Hıtâmuhu!
Ve sona gelindi. İslâmoğlu Hocanın Kur’an dersleri uzun soluklu bir maratondan sonra sona ulaştı.
Dün İstanbul’da Gösteri Merkezi’nde “son ders” vardı..
525. ders, Nas suresi tefsiri, en kalabalık ders o ders oldu!
“(Resûlüm) De ki, İnsanların gönüllerine vesvese veren, (günaha teşvik eden, ibadetlerden alıkoyan, Allah’a sığındıkça geri çekilen) O sinsi, vesvese verici insan ve cin (şeytanlar)ın şerrinden İnsanların Rabbine, İnsanların Melikine (Hükümdarlar hükümdarına ve sahibine) İnsanların (Allah’ı olan) İlahına sığınırım.”
Son dersin meali böyle.. Kur’an böyle son buluyor..
Kur’an-ı Kerim, kendi deyimi ile, mü’minler için bir rahmet ve şifa vesilesidir..
Kitap, Yaratan’ın yaratılana vahyettiği yaşama biçimidir..

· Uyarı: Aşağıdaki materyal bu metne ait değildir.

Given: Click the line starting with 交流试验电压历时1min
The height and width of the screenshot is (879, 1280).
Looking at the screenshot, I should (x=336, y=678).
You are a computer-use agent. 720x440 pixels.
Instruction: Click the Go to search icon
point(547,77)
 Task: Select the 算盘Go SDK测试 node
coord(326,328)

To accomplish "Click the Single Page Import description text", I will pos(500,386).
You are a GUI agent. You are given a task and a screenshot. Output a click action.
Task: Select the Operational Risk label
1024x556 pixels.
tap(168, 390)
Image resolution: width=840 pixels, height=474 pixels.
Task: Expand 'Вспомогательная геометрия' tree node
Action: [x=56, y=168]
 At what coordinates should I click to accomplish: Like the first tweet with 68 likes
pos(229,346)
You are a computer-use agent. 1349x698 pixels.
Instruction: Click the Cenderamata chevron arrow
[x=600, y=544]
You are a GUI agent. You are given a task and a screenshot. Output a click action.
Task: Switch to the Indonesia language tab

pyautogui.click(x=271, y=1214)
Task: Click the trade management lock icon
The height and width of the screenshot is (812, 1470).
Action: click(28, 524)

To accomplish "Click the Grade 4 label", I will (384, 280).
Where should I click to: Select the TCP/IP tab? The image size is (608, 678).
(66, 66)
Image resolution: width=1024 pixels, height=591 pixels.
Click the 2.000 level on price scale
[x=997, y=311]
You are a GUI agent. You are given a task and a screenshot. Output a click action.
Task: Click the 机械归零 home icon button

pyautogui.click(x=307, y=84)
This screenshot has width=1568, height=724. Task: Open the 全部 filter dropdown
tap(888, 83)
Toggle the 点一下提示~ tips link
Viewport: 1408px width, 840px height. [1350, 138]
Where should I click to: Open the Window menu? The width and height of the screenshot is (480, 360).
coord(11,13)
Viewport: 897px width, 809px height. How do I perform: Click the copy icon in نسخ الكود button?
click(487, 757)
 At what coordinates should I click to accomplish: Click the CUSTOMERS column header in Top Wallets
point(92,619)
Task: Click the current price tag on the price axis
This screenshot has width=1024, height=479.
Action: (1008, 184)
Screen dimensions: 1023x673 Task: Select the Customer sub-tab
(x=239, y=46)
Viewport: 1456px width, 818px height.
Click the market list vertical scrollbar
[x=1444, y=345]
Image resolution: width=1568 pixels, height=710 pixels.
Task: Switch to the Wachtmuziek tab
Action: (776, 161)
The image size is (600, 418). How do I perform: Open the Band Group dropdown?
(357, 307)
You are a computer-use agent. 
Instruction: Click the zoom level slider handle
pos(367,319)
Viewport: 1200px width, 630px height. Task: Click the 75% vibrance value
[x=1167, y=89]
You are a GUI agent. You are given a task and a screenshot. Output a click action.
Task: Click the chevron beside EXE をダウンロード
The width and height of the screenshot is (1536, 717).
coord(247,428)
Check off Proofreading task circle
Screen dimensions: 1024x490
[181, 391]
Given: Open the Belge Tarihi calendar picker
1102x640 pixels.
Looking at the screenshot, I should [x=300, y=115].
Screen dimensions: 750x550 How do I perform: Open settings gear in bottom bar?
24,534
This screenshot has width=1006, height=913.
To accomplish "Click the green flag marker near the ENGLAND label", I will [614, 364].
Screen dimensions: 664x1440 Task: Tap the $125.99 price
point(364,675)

MUTAFFİFİN SURESİni bilirsiniz (Mekke'de nazil oldu. 36 ayet. Sure ismini ilk ayette geçen ve ölçüde “tartıda hile yapan” anlamına gelen “mutaffifin” kelimesinden alır. Sure, ölçü ve tartıda hile yapmanın kötülüğünden, yalancıların, günahkarların, ayetleri inkar edenlerin cezalandırılacaklarından, iyilerin cennete gideceklerinden, cennetin nimetlerinden bahseder.): 24. Nimetin parıltılı-sevincini sen onların yüzlerinde tanırsın. 25. Onlara mühürlü, katıksız bir şaraptan içirilir. 26. Ki onun sonu misktir. Şu halde yarışmak isteyenler, bunun için yarışsınlar. 27. Onun karışımı "tesnim"dendir. 28. Bir kaynak ki, yakınlaştırılmış (mukarreb) olanlar ondan içer. 29. Doğrusu, 'suç ve günah işleyenler,' kimi iman edenlere gülüp-geçerlerdi. 30. Yanlarına vardıkları zaman, birbirlerine kaş-göz ederlerdi. 31. Kendi yakınlarına döndükleri zaman neşeyle dönerlerdi. 32. Onları gördükleri zaman ise: "Bunlar elbette şaşkın-sapıklardır" derlerdi. 33. Oysa kendileri onların üzerine gözcü olarak gönderilmemişlerdi. 34. Artık bugün, iman edenler, kafir olanlara gülmektedirler. 35. Tahtlar üzerinde bakıp-seyretmek suretiyle. 36. Nasıl, kafir olanlar, işlediklerinin 'feci karşılığını gördüler mi?'
Şair boşuna dememiş: “Ma-i tesnim içelim, çeşme-i nevpayeden”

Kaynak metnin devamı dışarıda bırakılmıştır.